:: DOCUMENT EXCERPT ::
By late October of last year, three bidders interested in Rexnord’s process and motion control business had emerged. Their offers valued the business anywhere from almost $2.4 billion to a $3 billion offer from Beloit-based Regal Beloit.
The PMC business makes gears, couplings, bearings and other mechanical parts for a variety of industries. It generated nearly $1.36 billion in sales in fiscal 2020, accounting for around 66% of Rexnord’s net sales for the year.
At an Oct. 22 meeting, Rexnord’s board of directors received an update from its advisors on the process, which had kicked off three months earlier during a regular review of the company’s strategic options.
By the end of the meeting, the board made a decision. The existing offers did not provide enough value to justify the continued efforts and the risks of the discussions leaking or distracting from the execution of Rexnord’s business plans, according to securities filings.

:: TASK INSTRUCTIONS ::
- 1) Revise the passage on the Rexnord sale talks between "By late October" and "for the year.", inclusive, putting "industrial components" in place of "mechanical parts".
- 2) Continue the account of Rexnord's board weighing offers for its process and motion control business from its last sentence onward.

:: SOURCE EXCERPT ::
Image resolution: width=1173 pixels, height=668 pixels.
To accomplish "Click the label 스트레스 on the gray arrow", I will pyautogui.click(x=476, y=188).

:: ANSWERS PROVIDED ::
- 1)
By late October of last year, three bidders interested in Rexnord’s process and motion control business had emerged. Their offers valued the business anywhere from almost $2.4 billion to a $3 billion offer from Beloit-based Regal Beloit.
The PMC business makes gears, couplings, bearings and other industrial components for a variety of industries. It generated nearly $1.36 billion in sales in fiscal 2020, accounting for around 66% of Rexnord’s net sales for the year.

- 2)
The board directed its advisors to end discussions with the bidders and with financial sponsors that had expressed interest in other parts or all of Rexnord. The management team was told to focus on its operations and execute its strategic plans.
But the board also told management to be open to a potential tax-advantageous sale of individual business units if the opportunity arose.
Rexnord had been exploring the possibility of a reverse Morris trust transaction, which would allow the deal to be tax-free for Rexnord. The company’s shareholders would need to end up owning more than 50% of the acquiring company to move forward, but having overlapping shareholders can make it easier to meet that threshold.
Overlapping shareholders and the tax status of the deal continued to play a role in the deal as negotiations continued.
Todd Adams, chief executive officer of Rexnord, told Louis Pinkham, his counterpart at Regal Beloit, about the decision to focus on Rexnord’s own operations on Oct. 23. A little more than a week earlier, Regal had proposed a $2.7 billion deal for the PMC business and then upped it to $3 billion two days later.
Pinkham told the Regal board about the news and that there was no path forward.
A week later, on Oct. 30, Adams and Pinkham talked again. Pinkham said Regal Beloit was still interested and wanted the senior management teams of the two companies to meet. Adams said that challenges remained on the value of the PMC business and other major issues, but the two did set a Nov. 24 management team meeting.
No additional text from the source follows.